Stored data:
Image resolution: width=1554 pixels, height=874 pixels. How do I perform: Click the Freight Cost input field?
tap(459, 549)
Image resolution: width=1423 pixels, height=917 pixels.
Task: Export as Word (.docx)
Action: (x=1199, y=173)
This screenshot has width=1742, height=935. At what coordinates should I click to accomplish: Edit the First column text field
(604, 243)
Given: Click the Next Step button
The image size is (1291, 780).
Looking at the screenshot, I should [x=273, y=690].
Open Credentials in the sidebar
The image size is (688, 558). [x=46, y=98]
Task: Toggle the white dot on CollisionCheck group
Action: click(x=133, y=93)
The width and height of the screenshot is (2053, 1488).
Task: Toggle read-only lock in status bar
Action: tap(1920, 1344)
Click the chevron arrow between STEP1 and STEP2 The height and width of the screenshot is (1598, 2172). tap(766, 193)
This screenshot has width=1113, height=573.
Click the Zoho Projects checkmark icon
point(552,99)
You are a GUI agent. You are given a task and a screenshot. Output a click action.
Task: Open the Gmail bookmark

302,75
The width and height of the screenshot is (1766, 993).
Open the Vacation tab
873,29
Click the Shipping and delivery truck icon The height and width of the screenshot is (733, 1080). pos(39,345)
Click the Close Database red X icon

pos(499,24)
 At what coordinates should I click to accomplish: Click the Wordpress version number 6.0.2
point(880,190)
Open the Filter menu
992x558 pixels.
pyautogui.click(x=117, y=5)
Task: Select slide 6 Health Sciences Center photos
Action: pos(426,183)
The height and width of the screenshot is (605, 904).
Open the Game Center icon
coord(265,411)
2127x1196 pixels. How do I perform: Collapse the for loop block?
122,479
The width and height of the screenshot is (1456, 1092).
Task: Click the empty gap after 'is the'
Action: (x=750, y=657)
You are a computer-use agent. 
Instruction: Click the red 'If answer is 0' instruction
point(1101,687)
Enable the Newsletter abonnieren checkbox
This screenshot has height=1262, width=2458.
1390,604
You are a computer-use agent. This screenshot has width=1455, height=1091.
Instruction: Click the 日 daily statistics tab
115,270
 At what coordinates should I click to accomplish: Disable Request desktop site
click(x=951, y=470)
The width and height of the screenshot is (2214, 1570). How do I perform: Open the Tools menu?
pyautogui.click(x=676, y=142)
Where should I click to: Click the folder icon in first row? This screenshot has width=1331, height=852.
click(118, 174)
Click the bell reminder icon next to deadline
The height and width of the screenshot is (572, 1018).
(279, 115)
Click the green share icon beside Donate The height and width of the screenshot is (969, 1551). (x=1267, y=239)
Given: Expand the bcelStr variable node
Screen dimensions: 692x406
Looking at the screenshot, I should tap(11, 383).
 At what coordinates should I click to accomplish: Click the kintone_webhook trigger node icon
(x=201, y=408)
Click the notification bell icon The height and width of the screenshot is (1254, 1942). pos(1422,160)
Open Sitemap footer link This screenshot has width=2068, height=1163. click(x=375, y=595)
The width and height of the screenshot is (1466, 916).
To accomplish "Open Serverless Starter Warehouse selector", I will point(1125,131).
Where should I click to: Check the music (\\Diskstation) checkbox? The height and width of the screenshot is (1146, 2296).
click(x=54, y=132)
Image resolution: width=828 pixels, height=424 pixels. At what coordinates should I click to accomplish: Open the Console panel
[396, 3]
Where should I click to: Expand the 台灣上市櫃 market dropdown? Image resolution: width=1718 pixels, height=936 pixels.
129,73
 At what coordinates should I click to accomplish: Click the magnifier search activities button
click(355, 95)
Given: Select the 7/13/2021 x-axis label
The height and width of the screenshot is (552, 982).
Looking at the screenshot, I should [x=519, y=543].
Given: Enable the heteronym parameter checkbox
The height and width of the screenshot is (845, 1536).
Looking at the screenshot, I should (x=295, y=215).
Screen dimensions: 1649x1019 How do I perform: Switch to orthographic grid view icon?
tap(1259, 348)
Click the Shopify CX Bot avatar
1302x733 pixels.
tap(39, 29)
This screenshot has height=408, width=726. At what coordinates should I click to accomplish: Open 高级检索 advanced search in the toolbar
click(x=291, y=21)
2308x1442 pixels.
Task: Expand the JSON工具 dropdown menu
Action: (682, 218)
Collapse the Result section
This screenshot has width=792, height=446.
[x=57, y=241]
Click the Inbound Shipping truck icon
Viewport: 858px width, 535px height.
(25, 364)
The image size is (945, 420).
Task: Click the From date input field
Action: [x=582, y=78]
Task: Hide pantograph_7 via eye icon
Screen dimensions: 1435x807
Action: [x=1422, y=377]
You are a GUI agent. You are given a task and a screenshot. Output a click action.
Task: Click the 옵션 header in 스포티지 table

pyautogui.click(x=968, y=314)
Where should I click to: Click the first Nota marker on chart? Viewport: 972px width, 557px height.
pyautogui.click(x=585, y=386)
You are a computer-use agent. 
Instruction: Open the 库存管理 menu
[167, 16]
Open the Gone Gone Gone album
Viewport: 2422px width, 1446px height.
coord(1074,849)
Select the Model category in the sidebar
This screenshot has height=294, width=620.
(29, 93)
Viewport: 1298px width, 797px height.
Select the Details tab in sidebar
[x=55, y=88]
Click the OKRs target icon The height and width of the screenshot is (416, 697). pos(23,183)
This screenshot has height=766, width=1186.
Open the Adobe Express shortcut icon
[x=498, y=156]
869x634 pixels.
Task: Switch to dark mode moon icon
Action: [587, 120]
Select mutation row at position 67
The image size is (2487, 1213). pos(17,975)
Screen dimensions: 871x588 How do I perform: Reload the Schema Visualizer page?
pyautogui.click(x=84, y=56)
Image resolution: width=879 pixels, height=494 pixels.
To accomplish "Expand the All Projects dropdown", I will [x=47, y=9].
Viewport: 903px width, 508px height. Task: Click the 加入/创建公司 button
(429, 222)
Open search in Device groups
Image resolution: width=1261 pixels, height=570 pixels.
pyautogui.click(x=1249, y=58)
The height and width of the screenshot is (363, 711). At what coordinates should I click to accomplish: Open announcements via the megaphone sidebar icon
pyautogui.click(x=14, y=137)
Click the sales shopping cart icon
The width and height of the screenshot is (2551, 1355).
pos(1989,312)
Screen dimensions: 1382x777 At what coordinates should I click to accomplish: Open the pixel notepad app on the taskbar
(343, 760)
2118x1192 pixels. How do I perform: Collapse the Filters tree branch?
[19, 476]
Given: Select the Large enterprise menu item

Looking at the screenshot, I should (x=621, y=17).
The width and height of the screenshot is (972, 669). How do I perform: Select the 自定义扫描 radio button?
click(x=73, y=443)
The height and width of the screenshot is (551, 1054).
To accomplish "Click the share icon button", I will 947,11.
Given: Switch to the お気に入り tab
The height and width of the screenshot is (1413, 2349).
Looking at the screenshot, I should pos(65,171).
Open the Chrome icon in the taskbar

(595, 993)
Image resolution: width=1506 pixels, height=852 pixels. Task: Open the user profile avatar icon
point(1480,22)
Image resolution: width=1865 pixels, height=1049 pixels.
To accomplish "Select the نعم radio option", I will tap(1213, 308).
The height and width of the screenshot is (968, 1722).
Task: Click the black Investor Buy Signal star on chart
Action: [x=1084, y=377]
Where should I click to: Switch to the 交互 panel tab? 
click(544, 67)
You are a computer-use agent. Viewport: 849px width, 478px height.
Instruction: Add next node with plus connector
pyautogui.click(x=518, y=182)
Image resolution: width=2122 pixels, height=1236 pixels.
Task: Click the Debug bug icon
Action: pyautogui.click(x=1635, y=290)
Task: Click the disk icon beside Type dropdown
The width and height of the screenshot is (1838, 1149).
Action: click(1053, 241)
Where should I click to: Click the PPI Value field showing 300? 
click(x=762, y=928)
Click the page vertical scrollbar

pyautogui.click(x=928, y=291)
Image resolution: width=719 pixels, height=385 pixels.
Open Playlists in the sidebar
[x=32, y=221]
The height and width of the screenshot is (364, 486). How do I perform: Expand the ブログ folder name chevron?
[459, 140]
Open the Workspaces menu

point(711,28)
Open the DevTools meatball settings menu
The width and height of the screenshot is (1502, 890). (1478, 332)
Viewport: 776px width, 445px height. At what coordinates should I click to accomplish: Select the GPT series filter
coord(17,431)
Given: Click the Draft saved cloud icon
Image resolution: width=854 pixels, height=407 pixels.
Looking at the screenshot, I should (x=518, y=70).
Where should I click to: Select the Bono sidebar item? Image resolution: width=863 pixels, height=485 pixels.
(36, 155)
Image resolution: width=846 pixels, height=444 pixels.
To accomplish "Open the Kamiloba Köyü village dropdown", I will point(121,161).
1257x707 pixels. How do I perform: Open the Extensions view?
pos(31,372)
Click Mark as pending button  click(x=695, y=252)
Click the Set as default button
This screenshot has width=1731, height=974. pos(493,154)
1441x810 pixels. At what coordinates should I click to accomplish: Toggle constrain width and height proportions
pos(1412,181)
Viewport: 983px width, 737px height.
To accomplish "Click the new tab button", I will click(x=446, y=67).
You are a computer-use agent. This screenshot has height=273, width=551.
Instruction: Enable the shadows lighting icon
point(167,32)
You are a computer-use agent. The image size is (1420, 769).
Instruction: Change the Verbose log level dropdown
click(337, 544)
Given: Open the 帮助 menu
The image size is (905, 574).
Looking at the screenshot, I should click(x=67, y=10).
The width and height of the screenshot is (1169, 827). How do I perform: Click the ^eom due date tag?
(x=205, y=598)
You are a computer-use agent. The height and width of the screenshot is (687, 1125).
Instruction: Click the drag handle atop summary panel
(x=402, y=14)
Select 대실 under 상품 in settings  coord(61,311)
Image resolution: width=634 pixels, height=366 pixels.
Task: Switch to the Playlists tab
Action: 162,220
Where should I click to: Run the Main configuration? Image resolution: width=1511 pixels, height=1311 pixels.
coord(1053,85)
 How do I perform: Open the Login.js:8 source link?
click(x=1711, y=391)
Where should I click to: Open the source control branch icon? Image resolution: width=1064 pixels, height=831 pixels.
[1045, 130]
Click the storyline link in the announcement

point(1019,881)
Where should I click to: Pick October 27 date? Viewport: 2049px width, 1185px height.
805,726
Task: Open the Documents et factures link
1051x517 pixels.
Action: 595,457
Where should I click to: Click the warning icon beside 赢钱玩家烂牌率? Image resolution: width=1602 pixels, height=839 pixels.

# [THE PROBLEM]
Each line carrying the string "share" should be copied out from the entries.

# [REPLY]
Click the green share icon beside Donate The height and width of the screenshot is (969, 1551). (x=1267, y=239)
To accomplish "Click the share icon button", I will 947,11.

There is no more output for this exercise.